> **Problem requirements**: The reply should consist of one number, which is how many lines in the material below contain "magnifier".
◇ ◇ ◇
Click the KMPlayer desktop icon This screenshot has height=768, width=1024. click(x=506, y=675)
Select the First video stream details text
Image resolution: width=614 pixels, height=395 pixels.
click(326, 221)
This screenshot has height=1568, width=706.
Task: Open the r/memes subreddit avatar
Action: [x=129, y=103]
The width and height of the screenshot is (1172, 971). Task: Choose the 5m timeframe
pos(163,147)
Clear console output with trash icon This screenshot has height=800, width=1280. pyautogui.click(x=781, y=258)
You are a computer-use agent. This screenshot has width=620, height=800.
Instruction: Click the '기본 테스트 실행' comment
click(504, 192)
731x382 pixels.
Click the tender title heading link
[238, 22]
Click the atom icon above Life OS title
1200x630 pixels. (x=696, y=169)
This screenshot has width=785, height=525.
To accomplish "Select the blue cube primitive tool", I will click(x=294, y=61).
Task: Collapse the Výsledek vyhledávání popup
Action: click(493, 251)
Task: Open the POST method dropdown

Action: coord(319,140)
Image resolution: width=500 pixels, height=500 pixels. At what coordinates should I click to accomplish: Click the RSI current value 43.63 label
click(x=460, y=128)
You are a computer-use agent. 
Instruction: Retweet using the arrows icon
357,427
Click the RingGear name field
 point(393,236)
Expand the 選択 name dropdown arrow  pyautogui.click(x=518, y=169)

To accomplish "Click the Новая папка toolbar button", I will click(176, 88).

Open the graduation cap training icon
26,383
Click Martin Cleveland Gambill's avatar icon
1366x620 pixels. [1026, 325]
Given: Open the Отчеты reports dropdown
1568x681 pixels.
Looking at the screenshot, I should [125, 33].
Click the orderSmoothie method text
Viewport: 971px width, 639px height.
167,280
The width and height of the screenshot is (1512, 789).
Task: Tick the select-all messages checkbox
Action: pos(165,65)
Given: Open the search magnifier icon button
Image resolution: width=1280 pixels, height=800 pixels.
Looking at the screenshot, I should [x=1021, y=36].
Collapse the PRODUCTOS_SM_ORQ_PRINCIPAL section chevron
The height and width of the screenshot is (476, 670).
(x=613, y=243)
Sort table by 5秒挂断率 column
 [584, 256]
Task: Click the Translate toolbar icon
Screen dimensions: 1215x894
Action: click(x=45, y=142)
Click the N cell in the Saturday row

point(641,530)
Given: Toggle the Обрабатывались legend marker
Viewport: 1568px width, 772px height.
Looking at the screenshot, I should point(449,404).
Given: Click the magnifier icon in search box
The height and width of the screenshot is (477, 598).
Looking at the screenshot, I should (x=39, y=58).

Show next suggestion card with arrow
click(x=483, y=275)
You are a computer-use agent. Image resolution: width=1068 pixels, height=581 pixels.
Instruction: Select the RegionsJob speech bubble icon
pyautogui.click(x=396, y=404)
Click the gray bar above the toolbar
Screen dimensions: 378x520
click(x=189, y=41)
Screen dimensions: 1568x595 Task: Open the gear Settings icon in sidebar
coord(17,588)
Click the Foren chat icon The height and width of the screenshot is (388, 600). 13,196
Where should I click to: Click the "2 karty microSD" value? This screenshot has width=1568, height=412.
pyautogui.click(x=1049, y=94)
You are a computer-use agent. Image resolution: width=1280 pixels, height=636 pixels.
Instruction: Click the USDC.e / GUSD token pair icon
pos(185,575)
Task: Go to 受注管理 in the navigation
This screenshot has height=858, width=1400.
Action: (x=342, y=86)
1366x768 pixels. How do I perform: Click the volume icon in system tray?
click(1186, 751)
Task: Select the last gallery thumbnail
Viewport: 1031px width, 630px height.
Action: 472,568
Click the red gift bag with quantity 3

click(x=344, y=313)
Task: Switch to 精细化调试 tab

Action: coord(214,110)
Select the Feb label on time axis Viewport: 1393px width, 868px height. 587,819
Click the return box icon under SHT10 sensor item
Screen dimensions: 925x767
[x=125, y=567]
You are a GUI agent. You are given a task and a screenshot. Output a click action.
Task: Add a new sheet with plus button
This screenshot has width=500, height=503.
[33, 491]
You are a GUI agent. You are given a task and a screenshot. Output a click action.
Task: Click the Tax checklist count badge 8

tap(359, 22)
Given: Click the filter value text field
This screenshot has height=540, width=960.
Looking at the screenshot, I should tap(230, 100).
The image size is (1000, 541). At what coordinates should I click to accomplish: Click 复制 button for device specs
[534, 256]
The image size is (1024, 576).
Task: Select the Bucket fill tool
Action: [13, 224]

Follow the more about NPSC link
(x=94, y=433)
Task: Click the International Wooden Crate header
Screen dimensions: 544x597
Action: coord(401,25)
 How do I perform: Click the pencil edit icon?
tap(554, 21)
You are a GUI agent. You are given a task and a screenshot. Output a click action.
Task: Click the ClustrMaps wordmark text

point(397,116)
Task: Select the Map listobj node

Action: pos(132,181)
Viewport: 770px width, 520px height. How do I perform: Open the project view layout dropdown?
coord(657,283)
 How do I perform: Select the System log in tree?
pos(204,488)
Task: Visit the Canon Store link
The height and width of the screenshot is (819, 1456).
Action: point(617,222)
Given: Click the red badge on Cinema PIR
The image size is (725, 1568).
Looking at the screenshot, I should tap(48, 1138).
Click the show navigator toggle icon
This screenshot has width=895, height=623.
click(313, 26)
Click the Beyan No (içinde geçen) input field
◇ ◇ ◇
> **Response to this task**: 2